Rare tokens found at Shore cannery were used to pay workers decades ago

December 01, 1992|By William Thompson | William Thompson,Staff Writer

QUEENSTOWN -- In a dark and dusty corner of a storeroom, employees at the S.E.W. Friel cannery here recently discovered a wooden box filled with reminders that the lowly tomato was once king on the Eastern Shore.

Inside the box were thousands of rare, brass tokens that were used during the first half of the century to pay cannery workers for skinning tomatoes and other vegetables.

In the years just after World War I, there were 250 canneries on the Eastern Shore, according to R. Lee Burton Jr., a Cambridge man who wrote a book about the subject.
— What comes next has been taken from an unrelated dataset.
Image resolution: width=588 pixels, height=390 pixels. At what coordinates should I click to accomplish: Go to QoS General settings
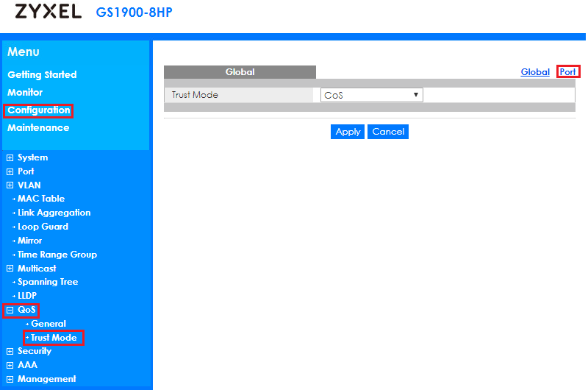(49, 324)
And during the next several decades, as many as 500 canneries operated at one time or another on the Shore.

Partly because they did not want to have large amounts of cash on hand, cannery owners issued their own scrip that workers could spend at local stores or exchange for U.S. currency at the end of the week.
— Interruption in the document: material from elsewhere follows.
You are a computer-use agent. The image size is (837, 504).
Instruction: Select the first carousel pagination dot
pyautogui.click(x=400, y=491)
Skinners were paid a token -- usually worth a few cents -- for every bucket of tomatoes they peeled. They could exchange tokens of small denominations for brass coins of higher value. "A good peeler could do 100 buckets a day," said Mr. Burton. There may have been as many as 2,000 different kinds of tokens on the Eastern Shore through the years, he said.

Tokens were made of brass, aluminum or, in some instances, red fabric "which showed the canner was really a cheapskate," he said.

The practice of paying in tokens ended in the early 1950s with passage of federal wage and hour laws.

When the cost of old and rare silver coins rose abruptly in the 1960s, some numismatists turned to collecting the brass cannery tokens.

"In most instances, though, they were thrown away" as canneries closed, said Mr. Burton. "Every now and then someone finds a bunch of them." The tokens found at Friel were almost discarded because workers did not know what they were, said Keith E. Wolfe, a company official. But word of the discovery reached Sam Friel, the 83-year-old company head, who saved them from the trash bin.

"I knew they were there," said Mr. Friel. "I didn't have any idea people had any use for them."

Collectors are already scrambling to get some of the Friel coins, which bear the company's initials on one side and the value on the other.

"They're definitely collectors' items," said Dennis Zembala, director of the Baltimore Museum of Industry. But a token collector in the Baltimore area, Russell W. Sears Jr., said the monetary value of the find may be diminished by its size.

"When there's a large quantity of them, they're worth cents each," Mr. Sears said, contrasting them to one-of-kind brass, minted cannery tokens, imprinted with a company name and location, that could command a price of $50 to $100.

When a coin is unique, he said, it "means all the others were dumped in the river or down the well."

Mr. Zembala said the significance of the tokens is that they represent an era when workers were paid only for what they produced.

"That doesn't happen anymore," he said.